On 24 September 1780, in response to threats by British Major Patrick Ferguson to come across the mountains and lay waste to the country, Virginia men gathered at the Muster Ground on Colonial Road in Abingdon to begin their long march to Kings Mountain, South Carolina to “take on” Ferguson before he could make good his threats. On their march the Virginians joined with fellow patriots from Tennessee and North and South Carolina. The patriots defeated Ferguson at the Battle of Kings Mountain, which was a major turning point in the American Revolution.

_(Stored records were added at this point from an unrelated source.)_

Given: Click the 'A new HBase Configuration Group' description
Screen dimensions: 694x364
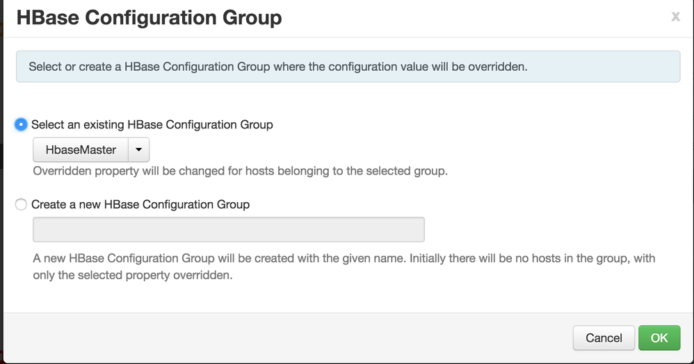Looking at the screenshot, I should point(344,258).
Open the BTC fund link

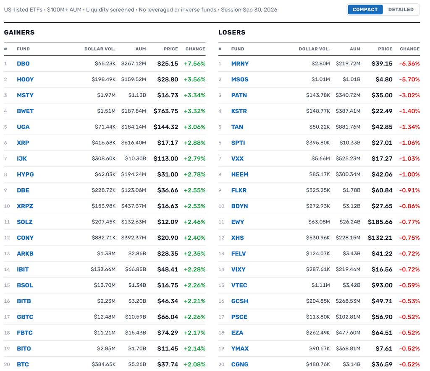tap(23, 364)
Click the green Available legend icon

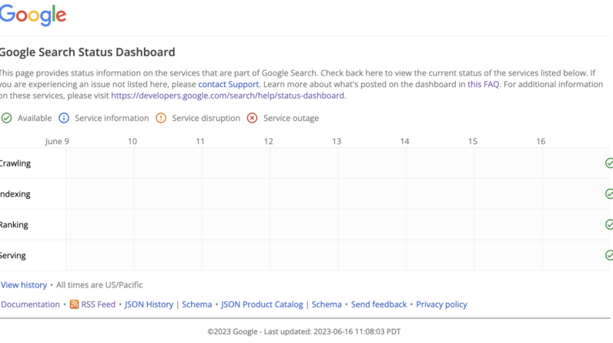pyautogui.click(x=7, y=118)
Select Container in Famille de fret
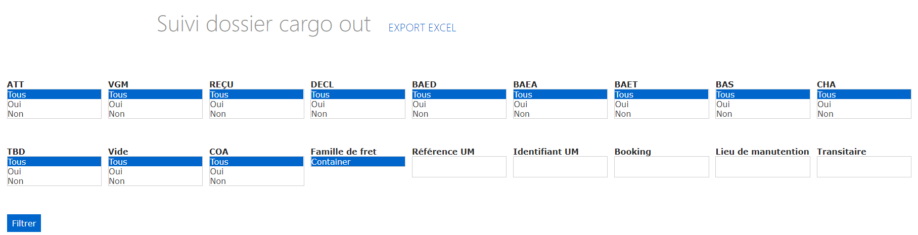 click(357, 162)
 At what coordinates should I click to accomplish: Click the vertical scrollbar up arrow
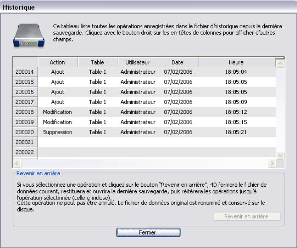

The Virginians first rendezvoused with Tennesseans at a large oak tree at the home of Captain John Pemberton, about 12 miles southwest of Abingdon. The “Pemberton Oak” had been the muster site for the Tennesseans and was over 600 years old when it finally fell in 2001.
The strong oak tree has long been a significant symbol of the spiritual strength and love of freedom. Fittingly, the oak was chosen as the model for the bronze sculpted tree of the monument.
The “Dove of Peace” that is flying over the tree was modeled from the “Dove of Peace” carrying an olive branch that George Washington designed and had placed on the weather vane of the cupola at Mount Vernon. This centuries old symbol of peace held special meaning for the man who had been the great leader in our fight for independence. “Peace with all the world is my sincere wish,” said George Washington in 1798.
General Douglas MacArthur, in his final address to the Corps of Cadets at West Point on 12 May 1962, profoundly expressed the soldiers desire for peace: “The soldier above all other people prays for peace, for he must suffer and bear the deepest wounds and scars of war. But always in our ears ring the ominous words of Plato, that wisest of all philosophers: ‘Only the dead have seen the end of war.’ ”
The motto of Massachusetts also captures the spirit of the monument: “Ense petit placidam sub libertate quietem” (by the sword we seek peace, but peace only under liberty).
The “Liberty - Peace Tree” has 22 leaves. The words “liberty” and “peace” are inscribed in 29 languages of people from around the world. The tree’s five roots represent each of our five military services: Army, Navy, Marine Corps, Air Force, and Coast Guard.
The “Liberty - Peace Tree” Monument symbolizes the hope, dream and prayer of our military veterans and our service men and women for liberty and peace to prevail throughout the world.
GRATITUDE
Gratitude for those that bore the battle.
They who with raised hand said "I'll go" and never returned, yet dreamt of a day in a place like this; where children ran and parents laughed and lovers walked hand-in-hand in the grass, among the trees and stones and the silent statues.
Gratitude for those who did return, partaking one again of the grace of these dreamt of simple pleasures - whole, broken, with joy and with sorrow.
Gratitude for those, restless in the dark hours, that prayed, worried, wept, mourned; who too, served and sacrificed.
Gratitude for those that supported, honored, celebrated; that heartened another with aid and comfort or welcomed them on any return ; whole, broken, no more.
Gratitude for the designers, the suppliers, the gatherers, the makers, the shippers, the deliverers, the providers of the book; basic essential kit; common to all who ever word our country's uniform. Mere article in ease, well-worn friend in training, protector in strife. Seeming simple, yet not at all so.
Like it's owner, the book was not alone. yet resting without company, who can tell if a companion is near, far or no more.
Gratitude thus, for all. All that sacrificed throughout the agens, in memory and in deep time, for freedom, for each of us, for humanity, to have joy, to bring joy to our Creator, here an dout among the stars.
Like each of us, this boot is never alone.